Nutter likened the position of managing director to chief operating officer, and said the city's departments would report to Barnett, who, effectively, will run the city day to day. Nutter indicated she would be a member of his inner circle, saying he expected to talk to her several times a day.

Asked what she brings to the job, Barnett said: "I'm really good at running things."

A star on the public-policy lecture circuit and a published scholar, Barnett will bring more direct municipal management experience to the job than any of her recent predecessors did.

"She's literally spent her whole adult life in the practice of running municipal government, either as a consultant or a direct practitioner," said F. John White, chief executive officer of Public Financial Management and Barnett's current boss.

"He could not have picked anybody better. She really understands public policy, how to institute best practices, how to motivate a workforce."

White, who was on former Mayor Ed Rendell's transition team in 1991, said Rendell had considered Barnett for the managing director post, but had decided the city couldn't afford the salary she would certainly command. There was no word yesterday on what her salary will be in the Nutter administration. Current Managing Director Loree Jones is paid $169,062.

Nutter said he had met Barnett several years ago at a National League of Cities meeting where she was a speaker. He was impressed, he said, by her performance and her ease in handling his many questions.

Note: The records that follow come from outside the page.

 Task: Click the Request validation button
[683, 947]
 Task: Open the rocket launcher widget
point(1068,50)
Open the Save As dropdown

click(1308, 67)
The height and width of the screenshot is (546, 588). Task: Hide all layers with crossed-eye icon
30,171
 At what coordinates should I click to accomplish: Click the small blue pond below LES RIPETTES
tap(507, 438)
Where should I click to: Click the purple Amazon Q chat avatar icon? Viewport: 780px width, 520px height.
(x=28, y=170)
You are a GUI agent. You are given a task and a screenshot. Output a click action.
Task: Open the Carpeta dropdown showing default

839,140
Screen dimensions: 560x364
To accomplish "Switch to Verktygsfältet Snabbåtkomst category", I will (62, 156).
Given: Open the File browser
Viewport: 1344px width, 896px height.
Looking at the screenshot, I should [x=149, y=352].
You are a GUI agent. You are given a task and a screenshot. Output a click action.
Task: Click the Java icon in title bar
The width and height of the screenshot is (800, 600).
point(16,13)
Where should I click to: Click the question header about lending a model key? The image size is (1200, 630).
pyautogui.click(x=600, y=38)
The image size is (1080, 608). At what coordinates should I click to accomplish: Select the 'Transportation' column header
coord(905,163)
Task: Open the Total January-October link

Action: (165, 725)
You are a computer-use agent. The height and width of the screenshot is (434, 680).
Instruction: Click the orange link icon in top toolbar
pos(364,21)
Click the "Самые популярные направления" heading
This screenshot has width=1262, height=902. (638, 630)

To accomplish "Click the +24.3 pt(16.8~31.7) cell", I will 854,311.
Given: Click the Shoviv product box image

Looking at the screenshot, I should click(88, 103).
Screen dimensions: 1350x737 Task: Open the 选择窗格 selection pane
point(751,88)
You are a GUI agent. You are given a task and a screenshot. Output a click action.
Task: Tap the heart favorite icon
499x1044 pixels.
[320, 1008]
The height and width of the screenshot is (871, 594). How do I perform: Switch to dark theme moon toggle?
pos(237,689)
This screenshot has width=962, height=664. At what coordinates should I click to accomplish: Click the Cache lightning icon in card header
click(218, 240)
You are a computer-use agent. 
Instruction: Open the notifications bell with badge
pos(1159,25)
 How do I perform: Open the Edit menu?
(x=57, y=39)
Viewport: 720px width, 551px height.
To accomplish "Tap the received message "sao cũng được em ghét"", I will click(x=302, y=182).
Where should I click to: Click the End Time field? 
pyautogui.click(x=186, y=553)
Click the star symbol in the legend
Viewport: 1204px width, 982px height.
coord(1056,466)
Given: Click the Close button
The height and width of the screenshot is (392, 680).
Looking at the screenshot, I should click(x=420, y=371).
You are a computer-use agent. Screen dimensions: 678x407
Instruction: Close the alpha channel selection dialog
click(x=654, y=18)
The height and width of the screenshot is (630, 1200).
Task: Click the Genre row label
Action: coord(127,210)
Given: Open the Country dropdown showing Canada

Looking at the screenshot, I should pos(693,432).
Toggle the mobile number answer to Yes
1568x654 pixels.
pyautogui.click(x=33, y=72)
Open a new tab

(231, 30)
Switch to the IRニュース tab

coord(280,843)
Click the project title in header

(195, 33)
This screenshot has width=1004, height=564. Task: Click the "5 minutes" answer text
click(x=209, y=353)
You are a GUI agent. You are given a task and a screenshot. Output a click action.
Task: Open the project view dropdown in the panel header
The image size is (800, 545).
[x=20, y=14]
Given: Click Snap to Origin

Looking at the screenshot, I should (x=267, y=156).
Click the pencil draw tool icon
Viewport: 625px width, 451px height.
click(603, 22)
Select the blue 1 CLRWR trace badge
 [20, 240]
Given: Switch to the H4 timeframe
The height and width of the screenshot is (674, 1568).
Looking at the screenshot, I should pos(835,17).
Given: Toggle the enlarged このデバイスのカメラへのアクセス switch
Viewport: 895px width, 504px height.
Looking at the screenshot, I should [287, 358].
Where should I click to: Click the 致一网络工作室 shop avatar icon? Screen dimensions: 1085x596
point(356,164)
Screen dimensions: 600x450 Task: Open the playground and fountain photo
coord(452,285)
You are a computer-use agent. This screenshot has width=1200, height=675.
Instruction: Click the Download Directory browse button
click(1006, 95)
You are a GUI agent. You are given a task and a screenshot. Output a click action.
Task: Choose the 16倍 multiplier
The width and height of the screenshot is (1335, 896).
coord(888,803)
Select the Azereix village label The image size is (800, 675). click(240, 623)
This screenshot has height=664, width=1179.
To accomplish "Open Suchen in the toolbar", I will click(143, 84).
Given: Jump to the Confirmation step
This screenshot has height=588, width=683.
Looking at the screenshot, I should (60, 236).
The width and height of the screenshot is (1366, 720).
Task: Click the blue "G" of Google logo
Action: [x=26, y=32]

"I'm literally giddy with excitement," said Brett Mandel of Philadelphia Forward, who, like Nutter, saw Barnett at a lecture and came away wishing she worked for Philadelphia.

"The city for too long has had political fixers in the managing director's post, they've been friends of pols or otherwise politically acceptable people instead of having somebody who really has experience running a government," Mandel said.

Yet reviews of Barnett's performance are not uniformly positive. Indeed, conflicts with new mayors in Washington and Austin led her to leave before her contracts had expired.

Asked late yesterday to discuss her accomplishments, Barnett was plainly proud of her 1989-94 tenure as city manager in Austin.

"We really turned the city around. I got there right at the end of the oil bust and the real estate bust, and the city was in pretty bad shape," she said in a telephone interview as she drove around Philadelphia looking at neighborhoods. "By the time we left, it was known for its award-winning customer service."

It was harder going in Washington, Barnett said. She arrived in late 1997 to become chief management officer, a position newly created by the federal panel then overseeing the city's finances and much of its administration.

Barnett had to contend not only with the federal panel, but with Mayor Marion Barry, whose office had been stripped of much of its power by Congress.

Though she was in the post for just a year, her office was the subject of investigations by the city's inspector general and Congress' General Accounting Office.

At issue were contracting procedures, including an $893,000 no-bid contract awarded to a Texas company with ties to one of Barnett's friends. The bid was canceled, and the investigations never led to any punishments or prosecutions, but they did generate plenty of negative press.

Nutter, who made ethics a cornerstone of his campaign, said he was not troubled by those reports.

"Camille Barnett has an excellent reputation, and I'm very proud to have her as a part of our government," Nutter said by phone yesterday. "The incidents out of Washington, D.C., did not give me any concern, as they were fully examined and investigated, and nothing was found to be inappropriate."

Camille Barnett

Government experience:

Chief management officer for Washington, 1997-99; city manager of Austin, Texas, 1989-94; director of finance and administration for Houston, 1987-88; deputy city manager and other positions in Dallas, 1977-87. Barnett has taught at the University of Southern California, and worked at government consulting firms in North Carolina, in Minnesota, and most recently for Philadelphia-based Public Financial Management.


bachelor of arts degree, Lawrence University; master's and doctoral degrees in public administration, University of Southern California.


Barnett, 57, is married and has four stepchildren.